College Football Gets Its Four-Team Playoff

5:36 PM PST 06/26/2012 by Mike Barnes
Ronald Martinez/Getty Images

University presidents OK the plan to eliminate the Bowl Championship Series starting with 2014 season.

So long, Bowl Championship Series. Hello, playoffs.

College football's top division on Tuesday officially moved to a four-team playoff beginning with the 2014 season when a committee of university presidents in Washington approved a BCS commissioners’ plan that had been in the works for months.

For the next two seasons, things will remain as they have since the introduction of the BCS format in 1998. A committee will create five bowl matchups, including one that pits what it decides are the No. 1 and No. 2 teams in the country in a championship game.
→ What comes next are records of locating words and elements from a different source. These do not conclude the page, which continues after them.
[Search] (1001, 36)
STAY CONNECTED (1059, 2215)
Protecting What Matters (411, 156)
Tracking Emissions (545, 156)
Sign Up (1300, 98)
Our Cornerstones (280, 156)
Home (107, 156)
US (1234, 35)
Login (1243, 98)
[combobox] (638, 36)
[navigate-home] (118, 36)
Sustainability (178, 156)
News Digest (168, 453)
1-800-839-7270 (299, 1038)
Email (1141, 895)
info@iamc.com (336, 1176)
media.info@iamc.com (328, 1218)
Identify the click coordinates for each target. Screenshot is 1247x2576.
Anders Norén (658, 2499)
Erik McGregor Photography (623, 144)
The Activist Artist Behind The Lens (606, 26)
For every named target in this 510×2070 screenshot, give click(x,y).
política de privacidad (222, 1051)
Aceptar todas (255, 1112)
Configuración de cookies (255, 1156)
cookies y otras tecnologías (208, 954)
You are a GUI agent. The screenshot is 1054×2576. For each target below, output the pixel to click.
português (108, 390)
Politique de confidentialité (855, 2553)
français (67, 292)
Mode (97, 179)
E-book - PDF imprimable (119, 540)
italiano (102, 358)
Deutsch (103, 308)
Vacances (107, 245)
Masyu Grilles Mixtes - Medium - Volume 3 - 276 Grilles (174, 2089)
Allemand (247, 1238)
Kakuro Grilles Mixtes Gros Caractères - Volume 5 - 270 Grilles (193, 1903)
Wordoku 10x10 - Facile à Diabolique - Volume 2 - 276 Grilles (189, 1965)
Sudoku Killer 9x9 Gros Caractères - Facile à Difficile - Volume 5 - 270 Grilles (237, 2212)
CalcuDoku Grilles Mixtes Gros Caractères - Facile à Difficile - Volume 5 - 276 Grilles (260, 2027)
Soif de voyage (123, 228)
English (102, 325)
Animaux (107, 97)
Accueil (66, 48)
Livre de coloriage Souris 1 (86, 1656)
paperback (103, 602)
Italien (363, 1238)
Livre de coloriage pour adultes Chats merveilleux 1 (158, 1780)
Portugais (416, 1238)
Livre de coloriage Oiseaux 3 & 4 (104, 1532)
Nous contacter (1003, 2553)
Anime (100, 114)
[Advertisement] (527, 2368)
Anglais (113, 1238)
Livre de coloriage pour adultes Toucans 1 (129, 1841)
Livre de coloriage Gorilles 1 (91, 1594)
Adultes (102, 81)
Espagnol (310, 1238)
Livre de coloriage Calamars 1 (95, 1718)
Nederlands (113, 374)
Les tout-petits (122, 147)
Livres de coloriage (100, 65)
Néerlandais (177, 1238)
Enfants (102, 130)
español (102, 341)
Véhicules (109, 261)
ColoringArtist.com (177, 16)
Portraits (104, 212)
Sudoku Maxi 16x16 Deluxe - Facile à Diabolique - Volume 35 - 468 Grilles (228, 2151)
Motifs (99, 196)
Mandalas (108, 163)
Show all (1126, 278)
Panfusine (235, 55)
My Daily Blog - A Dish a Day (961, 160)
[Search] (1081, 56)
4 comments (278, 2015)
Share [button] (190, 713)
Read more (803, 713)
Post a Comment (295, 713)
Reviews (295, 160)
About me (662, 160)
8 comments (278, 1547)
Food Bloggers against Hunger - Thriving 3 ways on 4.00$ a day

But starting in 2014, the committee will select four teams based on won-loss record, strength of schedule, head-to-head meetings and whether a team is a conference champion. The semifinal games will be rotated among six bowls to be determined (the Rose, Fiesta, Sugar and Orange bowls and two others), with one contest on New Year’s Eve and the other on New Year’s Day.

The winners advance to the national championship game about a week later, with the site selected through a bidding process, much like the Super Bowl.

The current BCS contract expires after the 2013 season, with the Rose Bowl hosting the final BCS title game. Disney now pays $155 million annually for the major bowls and the national championship game that airs on ESPN. Analysts have predicted that the rights fee could soar to $400 million a year or $4.8 billion over 12 years, the length of the deal for the new playoff format. More than 24 million viewers watched this year’s national championship game in which Alabama blanked LSU.

ESPN has an exclusive negotiating window beginning in early fall.

“By making this change, we felt we could enhance the regular season but at the same time provide the fans with the kind of postseason that will contribute to the regular season,” Southeastern Conference commissioner Mike Slive told reporters in Washington.